→ EXERCISE INPUT
##############################
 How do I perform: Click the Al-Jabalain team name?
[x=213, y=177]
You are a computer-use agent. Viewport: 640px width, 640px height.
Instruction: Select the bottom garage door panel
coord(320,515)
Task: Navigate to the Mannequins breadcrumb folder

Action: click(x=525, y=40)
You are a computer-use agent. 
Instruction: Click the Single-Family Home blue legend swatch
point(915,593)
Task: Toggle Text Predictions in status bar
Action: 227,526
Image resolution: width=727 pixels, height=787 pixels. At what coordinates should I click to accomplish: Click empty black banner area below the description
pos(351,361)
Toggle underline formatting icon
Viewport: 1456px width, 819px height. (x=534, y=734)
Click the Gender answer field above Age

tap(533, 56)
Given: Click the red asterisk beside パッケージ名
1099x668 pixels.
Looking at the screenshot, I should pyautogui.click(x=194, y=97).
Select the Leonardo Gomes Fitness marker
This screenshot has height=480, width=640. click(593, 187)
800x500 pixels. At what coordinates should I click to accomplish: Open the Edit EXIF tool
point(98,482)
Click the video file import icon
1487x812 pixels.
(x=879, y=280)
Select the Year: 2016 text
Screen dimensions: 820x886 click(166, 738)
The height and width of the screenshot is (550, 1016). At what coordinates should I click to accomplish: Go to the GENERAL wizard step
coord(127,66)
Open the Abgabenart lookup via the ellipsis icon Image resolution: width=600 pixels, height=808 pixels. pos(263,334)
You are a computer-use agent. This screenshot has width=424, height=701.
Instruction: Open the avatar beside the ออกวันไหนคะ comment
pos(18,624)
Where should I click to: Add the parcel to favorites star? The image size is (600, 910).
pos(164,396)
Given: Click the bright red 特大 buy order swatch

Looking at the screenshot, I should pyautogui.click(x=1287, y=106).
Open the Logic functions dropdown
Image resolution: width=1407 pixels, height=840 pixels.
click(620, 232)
##############################
→ PROBLEM REQUIREMENTS
Please reproduce exactly the lines in the listing above from the one containing "You are a computer-use agent. Viewport: 640px" through the one containing "Given: Click the red asterisk beside パッケージ名", both included, and nothing more.

→ COMPLETED TASK
You are a computer-use agent. Viewport: 640px width, 640px height.
Instruction: Select the bottom garage door panel
coord(320,515)
Task: Navigate to the Mannequins breadcrumb folder

Action: click(x=525, y=40)
You are a computer-use agent. 
Instruction: Click the Single-Family Home blue legend swatch
point(915,593)
Task: Toggle Text Predictions in status bar
Action: 227,526
Image resolution: width=727 pixels, height=787 pixels. At what coordinates should I click to accomplish: Click empty black banner area below the description
pos(351,361)
Toggle underline formatting icon
Viewport: 1456px width, 819px height. (x=534, y=734)
Click the Gender answer field above Age

tap(533, 56)
Given: Click the red asterisk beside パッケージ名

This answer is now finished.